(Extracted data entries)
______

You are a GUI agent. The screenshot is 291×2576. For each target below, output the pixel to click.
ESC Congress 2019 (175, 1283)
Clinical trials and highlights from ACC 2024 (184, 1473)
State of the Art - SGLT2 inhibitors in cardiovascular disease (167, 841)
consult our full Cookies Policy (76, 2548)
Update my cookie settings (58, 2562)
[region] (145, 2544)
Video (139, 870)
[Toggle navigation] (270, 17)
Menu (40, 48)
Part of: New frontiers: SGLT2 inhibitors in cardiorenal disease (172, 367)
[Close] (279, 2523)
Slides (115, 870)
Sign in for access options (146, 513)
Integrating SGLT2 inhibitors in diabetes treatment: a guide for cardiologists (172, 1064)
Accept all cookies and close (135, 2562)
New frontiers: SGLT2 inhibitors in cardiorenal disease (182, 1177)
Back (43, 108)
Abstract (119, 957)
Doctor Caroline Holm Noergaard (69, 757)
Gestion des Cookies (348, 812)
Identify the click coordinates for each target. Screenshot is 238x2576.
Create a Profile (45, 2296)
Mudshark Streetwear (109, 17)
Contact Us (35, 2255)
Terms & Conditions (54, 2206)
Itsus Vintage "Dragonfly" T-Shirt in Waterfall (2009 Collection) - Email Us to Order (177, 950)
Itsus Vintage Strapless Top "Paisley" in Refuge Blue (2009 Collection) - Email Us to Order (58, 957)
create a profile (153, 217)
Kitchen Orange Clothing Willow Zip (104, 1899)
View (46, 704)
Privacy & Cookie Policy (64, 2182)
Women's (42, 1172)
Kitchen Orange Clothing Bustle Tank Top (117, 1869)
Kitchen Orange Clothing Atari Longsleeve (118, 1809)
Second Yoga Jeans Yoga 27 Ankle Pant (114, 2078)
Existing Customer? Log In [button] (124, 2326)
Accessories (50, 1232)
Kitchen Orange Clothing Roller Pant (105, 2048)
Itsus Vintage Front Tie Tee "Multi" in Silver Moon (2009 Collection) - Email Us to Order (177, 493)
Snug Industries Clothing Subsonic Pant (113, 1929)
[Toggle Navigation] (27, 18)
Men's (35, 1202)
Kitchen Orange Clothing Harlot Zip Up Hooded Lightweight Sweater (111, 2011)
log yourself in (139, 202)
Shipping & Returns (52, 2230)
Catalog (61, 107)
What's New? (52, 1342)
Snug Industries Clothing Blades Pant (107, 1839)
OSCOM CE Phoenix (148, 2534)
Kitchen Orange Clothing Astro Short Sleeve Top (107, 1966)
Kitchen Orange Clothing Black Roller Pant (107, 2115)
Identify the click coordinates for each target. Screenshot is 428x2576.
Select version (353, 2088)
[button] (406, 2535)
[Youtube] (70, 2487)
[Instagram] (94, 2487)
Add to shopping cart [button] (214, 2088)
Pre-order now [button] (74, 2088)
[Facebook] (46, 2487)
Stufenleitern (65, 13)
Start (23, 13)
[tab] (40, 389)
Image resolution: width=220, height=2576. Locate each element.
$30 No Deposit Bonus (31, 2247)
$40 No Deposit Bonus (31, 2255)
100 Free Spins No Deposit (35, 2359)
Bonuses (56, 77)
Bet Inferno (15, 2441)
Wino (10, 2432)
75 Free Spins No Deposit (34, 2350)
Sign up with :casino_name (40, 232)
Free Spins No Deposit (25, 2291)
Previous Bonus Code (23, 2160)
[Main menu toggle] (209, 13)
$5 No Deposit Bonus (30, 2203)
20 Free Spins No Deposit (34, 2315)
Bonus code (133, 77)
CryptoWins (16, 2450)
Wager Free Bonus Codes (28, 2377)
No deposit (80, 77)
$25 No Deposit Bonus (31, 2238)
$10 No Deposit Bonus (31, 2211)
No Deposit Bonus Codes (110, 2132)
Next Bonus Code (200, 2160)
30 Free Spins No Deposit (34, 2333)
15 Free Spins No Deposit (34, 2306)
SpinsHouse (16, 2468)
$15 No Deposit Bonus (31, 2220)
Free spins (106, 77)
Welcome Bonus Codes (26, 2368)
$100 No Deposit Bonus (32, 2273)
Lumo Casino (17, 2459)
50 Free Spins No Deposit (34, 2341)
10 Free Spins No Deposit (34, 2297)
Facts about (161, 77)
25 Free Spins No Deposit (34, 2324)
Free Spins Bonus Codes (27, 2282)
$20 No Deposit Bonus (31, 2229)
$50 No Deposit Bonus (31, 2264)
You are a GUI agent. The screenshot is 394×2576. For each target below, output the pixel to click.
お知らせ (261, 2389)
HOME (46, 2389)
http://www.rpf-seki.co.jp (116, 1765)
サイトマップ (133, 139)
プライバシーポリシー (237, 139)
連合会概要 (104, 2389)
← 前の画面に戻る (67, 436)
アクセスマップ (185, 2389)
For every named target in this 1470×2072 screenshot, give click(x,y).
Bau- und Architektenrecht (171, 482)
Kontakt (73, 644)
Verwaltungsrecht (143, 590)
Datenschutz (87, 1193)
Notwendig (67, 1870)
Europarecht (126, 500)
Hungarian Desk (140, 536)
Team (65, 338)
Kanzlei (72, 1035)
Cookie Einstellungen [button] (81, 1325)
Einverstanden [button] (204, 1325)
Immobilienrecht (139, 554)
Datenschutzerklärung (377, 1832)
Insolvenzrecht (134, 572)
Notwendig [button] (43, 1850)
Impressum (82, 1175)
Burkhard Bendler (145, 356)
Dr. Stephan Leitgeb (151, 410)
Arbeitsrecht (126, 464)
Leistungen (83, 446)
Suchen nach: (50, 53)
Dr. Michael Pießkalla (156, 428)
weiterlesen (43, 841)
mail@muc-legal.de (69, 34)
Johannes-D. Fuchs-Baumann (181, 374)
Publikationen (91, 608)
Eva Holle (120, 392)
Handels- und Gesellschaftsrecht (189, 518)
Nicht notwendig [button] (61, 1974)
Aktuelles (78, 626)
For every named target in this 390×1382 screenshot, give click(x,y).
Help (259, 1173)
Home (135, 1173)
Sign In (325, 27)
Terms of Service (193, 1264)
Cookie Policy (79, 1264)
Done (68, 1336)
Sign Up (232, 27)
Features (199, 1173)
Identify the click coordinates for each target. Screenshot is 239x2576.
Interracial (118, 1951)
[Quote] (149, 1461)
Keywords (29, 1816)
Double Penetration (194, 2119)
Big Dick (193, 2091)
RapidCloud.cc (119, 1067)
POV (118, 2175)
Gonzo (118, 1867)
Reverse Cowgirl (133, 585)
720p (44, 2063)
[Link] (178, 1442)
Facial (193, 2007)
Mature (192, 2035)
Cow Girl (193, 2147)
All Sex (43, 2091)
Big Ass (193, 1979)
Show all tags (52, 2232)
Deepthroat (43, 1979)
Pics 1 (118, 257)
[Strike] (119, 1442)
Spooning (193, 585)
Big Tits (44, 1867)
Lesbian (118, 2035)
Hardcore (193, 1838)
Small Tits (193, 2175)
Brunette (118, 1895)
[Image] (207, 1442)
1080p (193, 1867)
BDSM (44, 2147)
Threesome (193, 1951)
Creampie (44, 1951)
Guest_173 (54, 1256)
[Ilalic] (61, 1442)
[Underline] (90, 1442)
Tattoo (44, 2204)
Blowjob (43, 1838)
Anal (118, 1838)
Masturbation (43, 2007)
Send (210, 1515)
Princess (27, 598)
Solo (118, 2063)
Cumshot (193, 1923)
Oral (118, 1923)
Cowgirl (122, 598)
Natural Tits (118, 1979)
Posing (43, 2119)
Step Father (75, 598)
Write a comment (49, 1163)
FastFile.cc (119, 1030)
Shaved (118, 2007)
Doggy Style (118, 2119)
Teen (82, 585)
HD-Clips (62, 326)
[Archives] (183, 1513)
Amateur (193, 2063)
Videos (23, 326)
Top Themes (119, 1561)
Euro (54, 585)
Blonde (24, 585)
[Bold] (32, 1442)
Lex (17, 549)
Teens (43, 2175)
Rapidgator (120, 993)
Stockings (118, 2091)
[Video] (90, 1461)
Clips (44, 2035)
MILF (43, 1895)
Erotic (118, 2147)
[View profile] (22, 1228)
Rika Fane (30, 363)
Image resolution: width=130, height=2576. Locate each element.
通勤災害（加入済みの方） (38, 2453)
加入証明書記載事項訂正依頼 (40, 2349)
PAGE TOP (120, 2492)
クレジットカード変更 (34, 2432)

______

In how many lines of the records does the word "this" appear? Answer with the number only.

2